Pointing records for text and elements
════════════════════

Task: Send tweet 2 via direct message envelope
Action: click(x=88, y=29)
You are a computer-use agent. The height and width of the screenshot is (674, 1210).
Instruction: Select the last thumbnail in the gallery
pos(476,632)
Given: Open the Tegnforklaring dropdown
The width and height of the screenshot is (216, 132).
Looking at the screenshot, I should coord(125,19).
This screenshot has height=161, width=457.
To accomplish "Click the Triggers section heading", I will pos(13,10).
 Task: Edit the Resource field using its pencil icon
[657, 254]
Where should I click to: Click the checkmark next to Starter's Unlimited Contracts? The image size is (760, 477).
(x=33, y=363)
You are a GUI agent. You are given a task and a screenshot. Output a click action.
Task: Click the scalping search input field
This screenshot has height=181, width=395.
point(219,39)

════════════════════

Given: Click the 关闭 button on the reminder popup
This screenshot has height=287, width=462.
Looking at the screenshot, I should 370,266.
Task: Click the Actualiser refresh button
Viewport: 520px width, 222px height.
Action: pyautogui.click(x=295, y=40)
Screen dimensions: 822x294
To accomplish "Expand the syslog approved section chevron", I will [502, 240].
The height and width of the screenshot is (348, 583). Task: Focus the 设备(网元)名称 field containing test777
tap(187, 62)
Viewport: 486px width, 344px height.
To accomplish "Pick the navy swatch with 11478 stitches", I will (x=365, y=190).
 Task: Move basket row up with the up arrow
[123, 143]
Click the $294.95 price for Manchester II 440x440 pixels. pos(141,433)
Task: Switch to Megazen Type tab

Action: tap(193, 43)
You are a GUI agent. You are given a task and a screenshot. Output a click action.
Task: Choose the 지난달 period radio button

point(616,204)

════════════════════

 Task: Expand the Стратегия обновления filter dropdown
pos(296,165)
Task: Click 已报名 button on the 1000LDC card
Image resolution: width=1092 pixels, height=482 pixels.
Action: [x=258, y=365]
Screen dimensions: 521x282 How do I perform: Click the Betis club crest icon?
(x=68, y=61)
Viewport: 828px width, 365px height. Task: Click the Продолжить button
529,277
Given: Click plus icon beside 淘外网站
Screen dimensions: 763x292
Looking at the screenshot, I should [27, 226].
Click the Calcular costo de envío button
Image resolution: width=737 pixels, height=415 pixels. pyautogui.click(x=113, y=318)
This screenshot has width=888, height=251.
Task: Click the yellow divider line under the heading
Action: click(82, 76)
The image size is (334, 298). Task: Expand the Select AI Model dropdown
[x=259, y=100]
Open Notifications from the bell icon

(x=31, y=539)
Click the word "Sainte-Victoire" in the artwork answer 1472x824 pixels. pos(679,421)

════════════════════

→ Directive:
Write out the lines of the records above exactly as they stand, starting at the line that contains "Task: Edit the" and ending at the line that contains "(x=33, y=363)", with both of those lines included.

→ Task result:
 Task: Edit the Resource field using its pencil icon
[657, 254]
Where should I click to: Click the checkmark next to Starter's Unlimited Contracts? The image size is (760, 477).
(x=33, y=363)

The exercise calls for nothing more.